The medical community is using the virtual classroom to fight a real virus. (Source: Fundamental VR)

Programs Train Docs with Virtual Surgery, Remote AR Classrooms

In this very divided time in our society, even a pandemic has not kept some groups from gathering in risky places, like bars. Some people refuse to believe in the risk that COVID-19 poses.

However, the medical community understands the risk of the virus and is taking steps to combat it in its recent approach to teaching surgery. Because COVID-19 has forced them to rethink in-person training procedures, the medical education platform FundamentalVR is pioneering a new way for students to get that hands-on learning through VR, where they’re able to fail without real-world consequences.

Bobby Carlton, writing in vrscouts.com, shows just how surgery instruction has gone virtual.

Their Fundamental Surgery platform, which also uses HaptX technology to provide realistic haptic feedback during a VR simulation, lets medical students have “hands-on” training that looks and feels real, almost as if they were standing in the operating room. The experience also replicates the feeling of holding surgical tools and cutting into human tissue that is accurate within sub millimeters. The keywords in that paragraph are “hands-on” training.
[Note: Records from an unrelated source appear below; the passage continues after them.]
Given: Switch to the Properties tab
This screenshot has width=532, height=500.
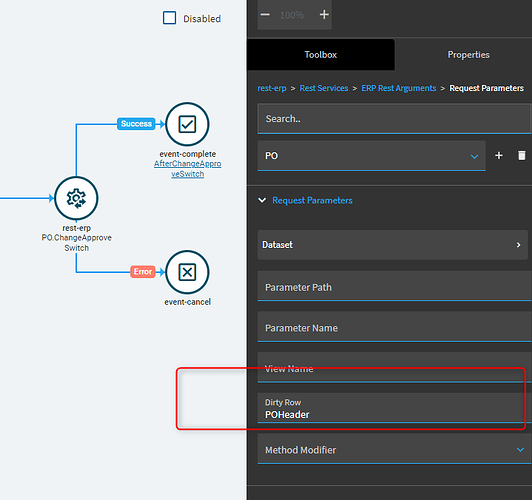Looking at the screenshot, I should pyautogui.click(x=468, y=55).
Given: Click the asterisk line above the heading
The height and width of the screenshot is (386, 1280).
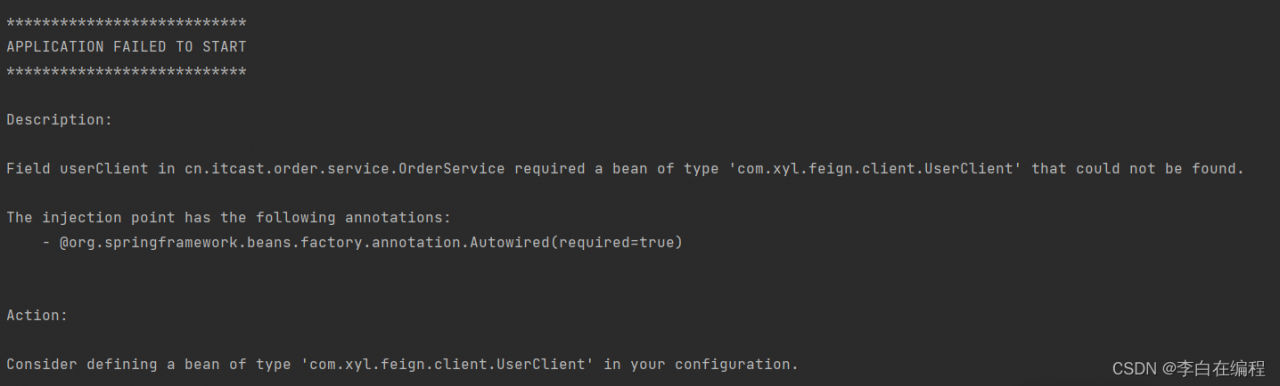Looking at the screenshot, I should (x=126, y=23).
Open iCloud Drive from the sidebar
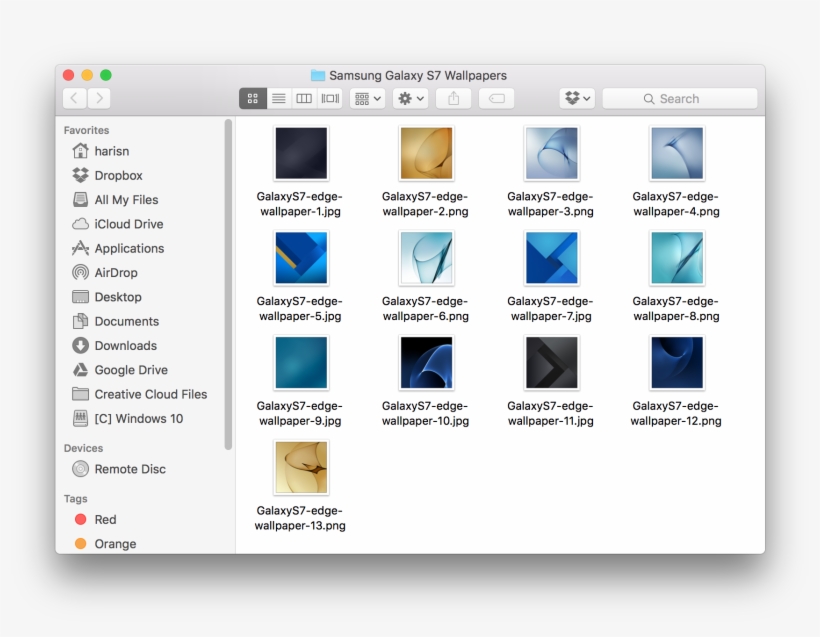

Education experts recognized the importance of being in a classroom environment with other students, but had to find a new way of doing things. FundamentalVR came up with a way to bridge that training gap, called Teaching Space. The unlimited multi-user virtual classroom is designed to help medical schools around the world who’ve been impacted by the pandemic; a virtual space where they’re able to get that crucial hands-on training while working with other students in a collaborative virtual environment.

Teaching Space explains surgical techniques in a virtual classroom. (Source: Fundamental VR)

This new VR learning space provides a safe environment for instructors to meet with trainees, no matter where they are located. Using a virtual whiteboard, instructors can present additional notes as they discuss procedures with their class. Further, Fundamental Surgery’s virtual operating room allows medical students to run demos of surgeries and get even more hands-on experience.

In an official press release, Peter Rainger, Chief Learning Officer at FundamentalVR said:

“Our new Teaching Space, which provides a collaborative environment for surgical education in VR, allows residents and KOLs from across the globe to come together for teaching sessions, to review cases and share their knowledge and skills. In our new Teaching Space, I can simply pick up a pen and draw out concepts on a whiteboard and allow trainees to annotate and write comments, all in real-time, whilst talking as if we were in the same room. The possibilities for this new flexible teaching space in the future are endless!”

With all of the tech tools that have been and are continuing to be developed, it’s clear technology will play a leading role in defeating the pandemic.